The GRASS Developer Summit 2025 brought together more than 30 contributors from around the world for six days of focused collaboration in Raleigh, North Carolina. Held May 19–24 at North Carolina State University, the event served as the main annual gathering of the GRASS community, providing space for developers, researchers, and users to connect, share ideas, and move the project forward.
The week featured a mix of hands-on hacking, roadmap discussions, and
topic-based working sessions. Participants explored a wide range of
ideas—from improving access to GRASS tools and simplifying color table
workflows, to adding support for hyperspectral data, creating a GRASS
backend for xarray, and integrating Jupyter into GRASS GUI. Other sessions
focused on translation and documentation strategies, the contribution
process for new users, and how to better support scientific and educational
use cases. There was time dedicated to planning GRASS roadmap and discussing
next steps for maintaining and enhancing its core and add-on functionality.
Contributors also worked on parallelization of algorithms, development of new addons, continuous
integration, conda packaging, CMake build, compliance with the Filesystem
Hierarchy Standard (FHS), large language models (LLMs), and tutorials for
the new tutorials website.
Detailed list of contributions can be found at the event’s
wiki page.
As part of our outreach to the local geospatial community, the Center for Geospatial Analytics helped us to host an evening of lightning talks highlighting the diverse capabilities of GRASS. Presentations from Markus Metz & Markus Neteler (mundialis), Rob Dzur (Bohannan Huston, Inc.), and Nick Brady (Natrx) covered trench planning for optical cables, elevation-derived hydrography, and coastal erosion assessments. Six additional speakers from government and academia showcased GRASS applications in urban growth modeling, species distribution, continental-scale hydrology, vector data cleaning, lidar-based hydro flattening, and agricultural runoff modeling with Tangible Landscape.
We’re grateful to everyone who helped organize, supported, or participated in the GRASS Developer Summit 2025. Over 20 people contributed to making it a success—about half from NC State and half from other institutions.

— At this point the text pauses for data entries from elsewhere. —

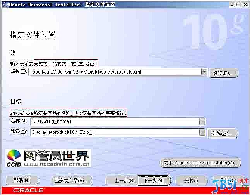Click the source path text field
This screenshot has width=250, height=195.
pos(115,72)
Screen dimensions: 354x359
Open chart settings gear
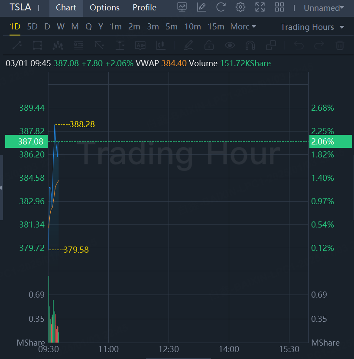click(x=240, y=7)
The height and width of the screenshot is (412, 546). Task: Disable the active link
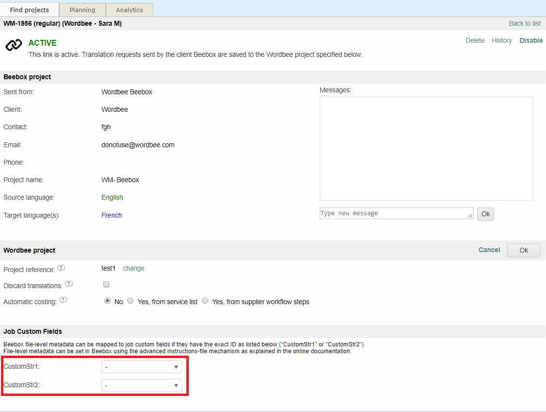531,40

The summit was made possible through the generous support of the U.S. National Science Foundation (award 2303651), Bohannan Huston, Inc., and the Center for Geospatial Analytics at NC State, who provided essential funding, facilities, and technology. We’re also deeply grateful to the individual contributors who support GRASS through Open Collective. Consider making a contribution today to help us cover the costs of this event and support the launch of the next one.
Already looking forward to next year’s meeting!